Azerbaijan will host Friday’s global commemoration of World Environment Day in Baku on the theme “Inspired by Nature. For Climate. For Our Future.” This theme highlights the need to confront the climate crisis while charting a sustainable path for humanity on this planet.
World Environment Day 2026 falls amid urgent signals coming from the Earth, which include rising seas, raging wildfires, heat waves and melting glaciers. This needs firm action and millions worldwide will this week participate in events, campaigns, educational initiatives, tree-planting drives, policy forums and community-led projects under the banner “#NowForClimate.”
The scientific consensus, anchored in reports from the World Meteorological Organization, NASA, the Copernicus Climate Change Service and other authoritative bodies, paints an image of accelerating climate disruption.
The years 2015 to 2025 were the 11 warmest on record. Global mean near-surface temperatures in 2025 stood at about 1.43 degrees Celsius above the pre-industrial baseline, ranking it as the second or third warmest year since records began.
The urgent signals coming from the Earth include rising seas, raging wildfires, heat waves and melting glaciers
Dr. Majid Rafizadeh
Projections indicate that the period 2026 to 2030 will see annual global temperatures ranging between 1.3 C and 1.9 C above pre-industrial levels, with a high probability of temporarily exceeding the 1.5 C Paris Agreement threshold in at least one year. Long-term warming trends, compounded by potential El Nino influences, mean that 2026 will likely rank among the warmest years, potentially challenging recent records.
Sea-level rise also continues unabated. The global average sea level has risen between 21 cm and 24 cm since 1880, with acceleration driven by thermal expansion and loss from glaciers and ice sheets. In 2025, levels remained close to the record highs observed in 2024. Low-lying coastal regions and small islands, in particular, face existential threats.
Meanwhile, glacial melt and Arctic amplification are proceeding rapidly. There have been profound changes, with record-low Arctic sea ice in early 2026 and accelerated Greenland and Antarctic ice loss contributing to sea-level dynamics.
Extreme weather events have also intensified. The frequency, severity and duration of heat waves, droughts, wildfires, floods and tropical cyclones have increased markedly.
Climate impacts manifest across regions, disproportionately burdening populations with limited adaptive capacity.
Europe is warming at twice the global average rate. The 2025 European heat waves caused thousands of excess deaths, with estimates ranging from 4,700 to more than 16,000. Wildfires ravaged parts of the Iberian Peninsula, with more than 670,000 hectares burned across Portugal and Spain last year.
North America endured catastrophic events as well. The 2025 Los Angeles wildfires were the costliest on record, destroying thousands of structures, displacing more than 50,000 people and causing damage exceeding $135 billion.
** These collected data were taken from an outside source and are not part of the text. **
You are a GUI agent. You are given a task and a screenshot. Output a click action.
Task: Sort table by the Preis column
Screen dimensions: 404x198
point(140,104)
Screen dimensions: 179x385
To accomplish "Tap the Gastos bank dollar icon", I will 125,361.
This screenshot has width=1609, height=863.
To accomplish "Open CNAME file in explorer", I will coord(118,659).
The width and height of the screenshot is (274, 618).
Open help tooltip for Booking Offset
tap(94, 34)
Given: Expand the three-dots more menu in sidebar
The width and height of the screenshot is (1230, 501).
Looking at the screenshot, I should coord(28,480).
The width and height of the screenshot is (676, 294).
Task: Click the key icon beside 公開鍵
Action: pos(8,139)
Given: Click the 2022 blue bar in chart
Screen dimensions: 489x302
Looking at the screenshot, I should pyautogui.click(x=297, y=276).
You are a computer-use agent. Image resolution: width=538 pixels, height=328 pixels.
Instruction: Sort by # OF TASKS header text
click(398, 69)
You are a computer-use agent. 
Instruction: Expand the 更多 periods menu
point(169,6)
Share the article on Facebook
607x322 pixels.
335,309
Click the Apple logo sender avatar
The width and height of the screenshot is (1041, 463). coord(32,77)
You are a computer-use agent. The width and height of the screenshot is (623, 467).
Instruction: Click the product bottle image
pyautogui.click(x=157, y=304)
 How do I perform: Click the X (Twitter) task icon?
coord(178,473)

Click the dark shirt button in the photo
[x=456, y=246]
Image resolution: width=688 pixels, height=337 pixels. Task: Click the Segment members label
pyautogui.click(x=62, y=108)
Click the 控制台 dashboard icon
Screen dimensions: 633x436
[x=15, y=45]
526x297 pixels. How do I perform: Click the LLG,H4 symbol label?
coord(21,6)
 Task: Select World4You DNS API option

Subsequent events include deadly Texas flash floods and widespread severe storms.
In Asia, the 2025 Pakistan floods claimed more than 1,000 lives, while India and East Asia faced extreme heat waves and cyclones. China experienced significant flooding that caused substantial economic losses. Southern and Eastern Asia continue to grapple with the compound risks of monsoonal variability, heat stress and glacial lake outburst flood threats in the Himalayas.
Africa and Latin America witnessed severe droughts interspersed with floods. And Southern Africa and parts of the Amazon faced drought conditions that exacerbated the wildfire threat, while the likes of Nigeria and Mozambique suffered devastating floods. The Amazon basin saw extensive burning throughout 2025, threatening biodiversity hotspots and carbon sinks.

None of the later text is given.